Het ging in de discussie niet eens zozeer over het eventuele vooroordeel. Want misschien zat het je op North Sea Jazz echt niet mee. Was je kanarie net gestorven, of had de backstagekat in je gitaarkoffer gekakt, waardoor je een uur te laat op het podium verscheen. Misschien had het publiek wel stof in de oren en was het wel een goed concert. Ik was er tenslotte niet zelf bij. Dat kan allemaal, maar daar ging het zelfs niet om.

Waar het wel over ging? Onszelf uiteraard en met ons de hele wereld die we tegelijkertijd liefhebben, verachten en willen veranderen. Dat je dan het beste bij jezelf begint, is klaar als een klontje. Maar hoe dan? Door niet te oordelen? Door niets te verwachten? Door duidelijke grenzen te trekken? Door te vergeven of te leren uit het verleden? Of is er geen ‘of’? Is er enkel: steeds opnieuw… ja dat.  

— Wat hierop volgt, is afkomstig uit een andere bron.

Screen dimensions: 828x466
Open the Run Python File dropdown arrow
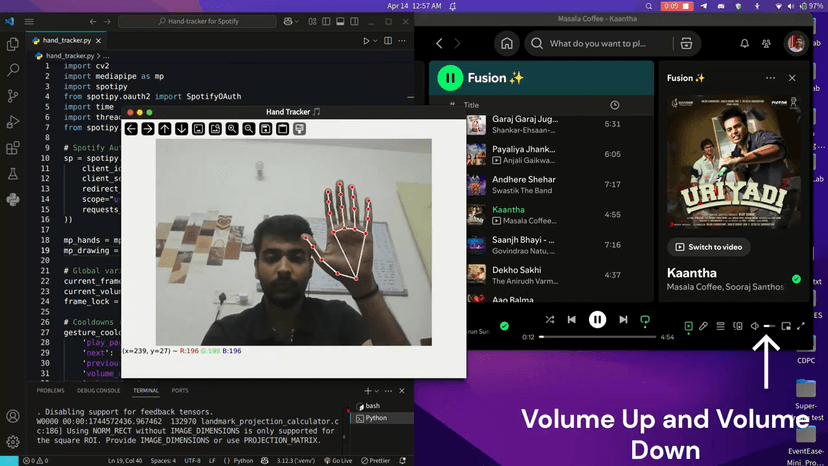[x=378, y=41]
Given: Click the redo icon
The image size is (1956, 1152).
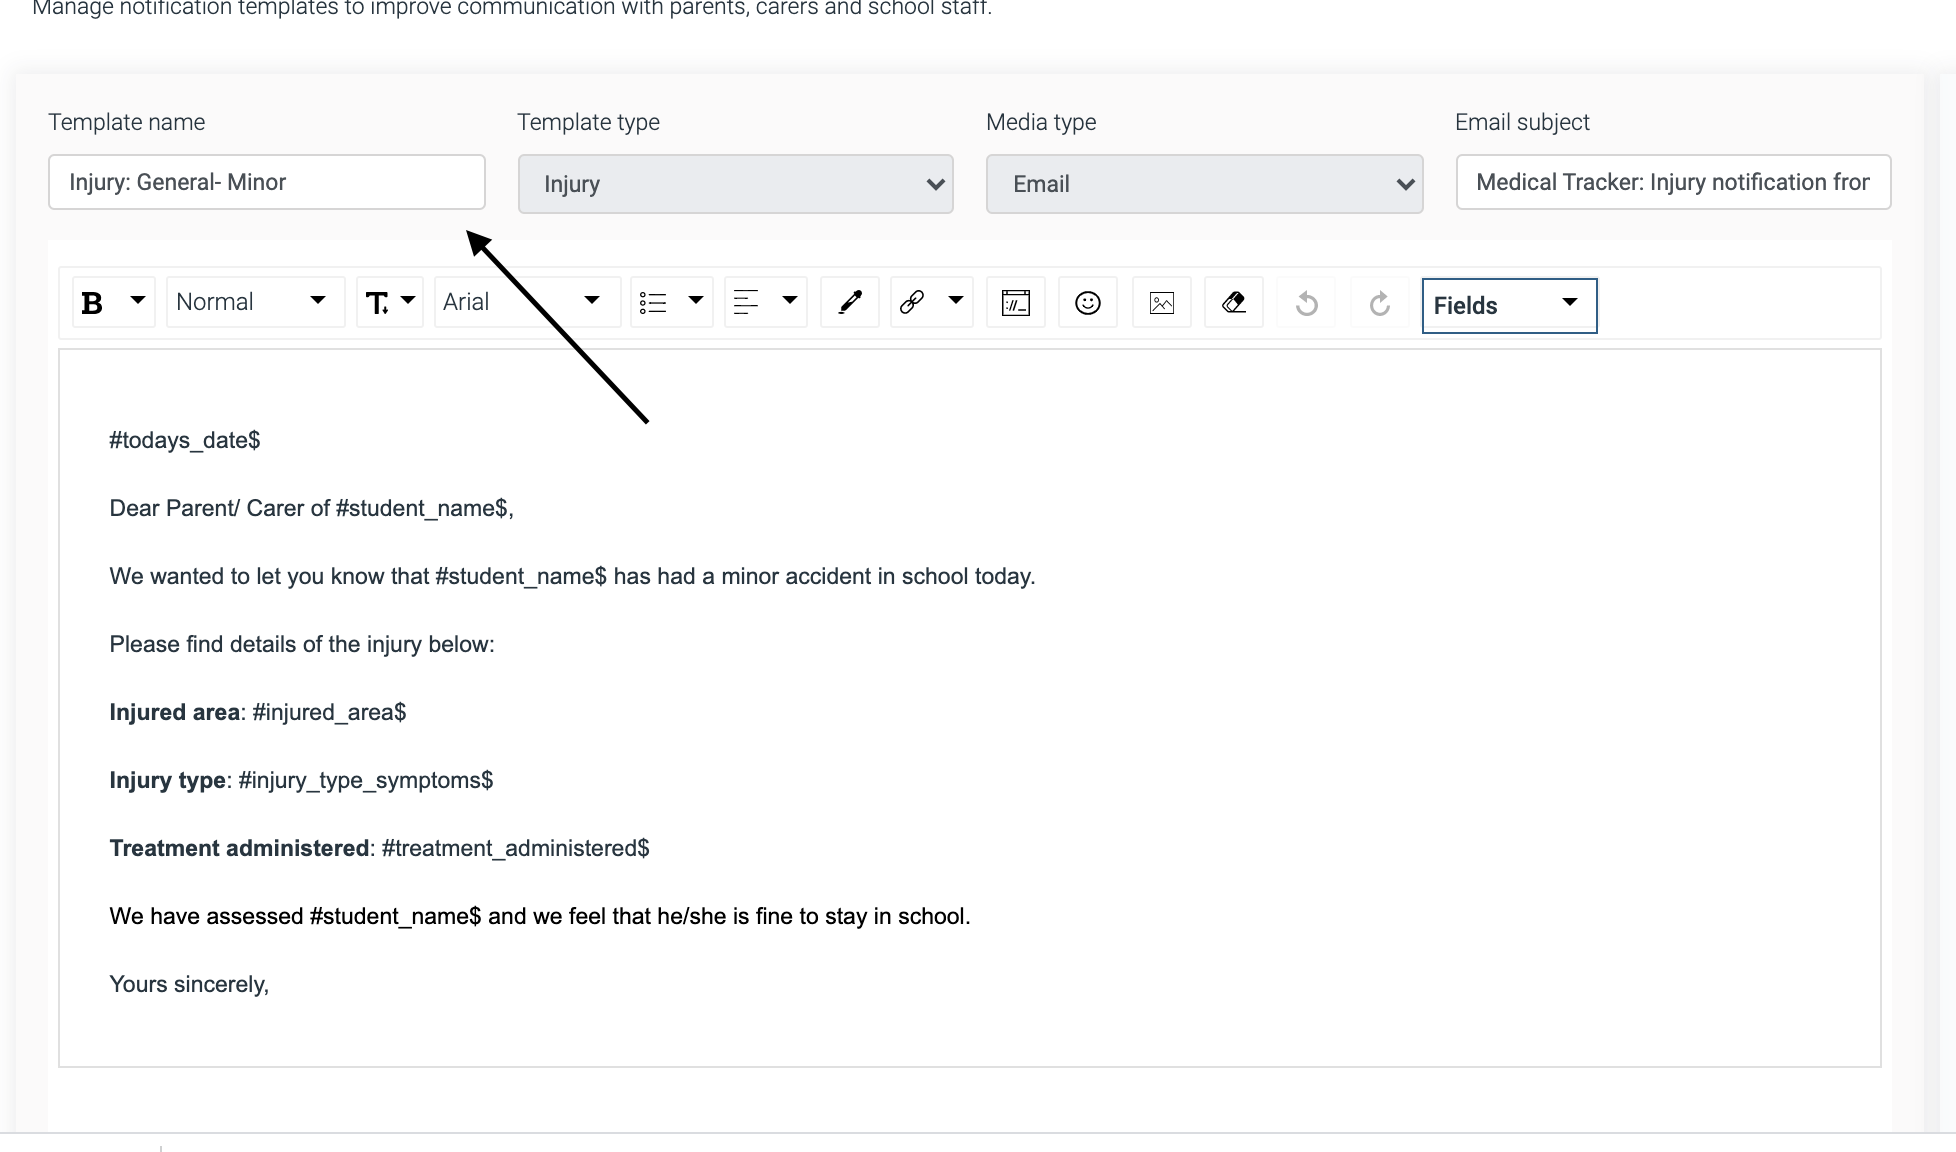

Ik zit ermee, met die vragen. Ik zit er flink mee. Ik voel de stekels op mijn rug maar wil geen cactus zijn. Ik hoor de bittere woorden die terloops uit me vloeien maar wil geen pompelmoes zijn. En toch – denk ik vaak boos – heb ik genoeg reden om een heel trotse pompelmoes of cactus te zijn. Maar ook al zijn dingen verklaarbaar, ze zijn niet zomaar goed te praten.

D’Angelo, duivelse engel van me. Ik kom hier niet uit en kan me wel een betere gids in dit doolhof bedenken. Ik beloof je één ding. Ik zal zaterdag vooraan komen staan en je bemoedigend toelachen. Ik zal mijn uiterste best doen om je niet af te schrijven als een mislukt product waarvoor ik te veel geld betaalde. Ik zal je zien voor de mens die je bent, met dezelfde vragen en angsten als een vrouw die na vijfentwintig jaar schrijven nog steeds de moed niet vond om een boek te maken. Ik zal je zien als de vrouw die zichzelf meisje blijft noemen, een vrouw die ondanks de zure nasmaak in haar mond en de stekels op haar rug met gulzige handen wil beminnen.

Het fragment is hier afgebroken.